Researchers aimed to assess the association between short and long-term pollutant exposures and numbers of primary care respiratory consultations and inhaler prescribing, taking advantage of the UK universal patient registration system in a geographically circumscribed population.
We used modelled air pollution data over a 6-year period, combining it with anonymised primary care data from Lambeth DataNet to look at how air pollution is linked to acute respiratory conditions. Each time PM10 and NO2 pollutants went up (the main source of both is diesel pollution), there was an increase in daily GP consultations for asthma, COPD and acute respiratory infections and an increase in requests for inhaler prescriptions. The association was strongest in children.– Dr Mark Ashworth
Most notably, the study found that during weeks when there was a one quartile increase in PM10 or NO2, respiratory consultations for children (0-17 year olds) went up by 7.5% and 6%, respectively.
Percentage increases attributed to PM10 and NO2 exposure:
- The increase in GP respiratory consultations was largest for daily PM10 and NO2 exposure in children (0-17yr olds): a one quartile increase in PM10 was associated with a 3.5% increase in daily respiratory consultations, while a one quartile increase in NO2 was associated with a 1.5% increase in daily respiratory consultations.
- The association further increased after adjustment for weekly average exposures to PM10 and NO2 in children: a one quartile increase in PM10 was associated with a 7.5% increase in daily respiratory consultations while a one quartile increase in NO2 was associated with a 6% increase in daily respiratory consultations.
- GP respiratory consultations increased across all age groups. For the whole population: a one quartile increase in daily PM10 was associated with a 2% increase in all daily respiratory consultations and a 1% increase in all inhaler prescriptions, while a one quartile increase in daily NO2 was associated with a 1% increase in all daily respiratory consultations and a 2% increase in all inhaler prescriptions.
Communities exposed to these diesel pollutants will experience higher rates of respiratory illness and this study enables researchers to identify those most at risk and to quantify that risk.

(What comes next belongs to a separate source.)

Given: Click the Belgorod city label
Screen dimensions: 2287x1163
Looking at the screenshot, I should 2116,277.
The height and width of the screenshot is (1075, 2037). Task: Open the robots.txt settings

The findings also act as a reminder that increased demand on primary care services will occur at times when air pollution levels are higher.
This is the first study to report the day-to-day effect of air pollution on respiratory consultations in primary care and suggests a need for more studies investigating air pollutants exposure over sustained periods, with primary care data covering wider geographical areas and larger populations.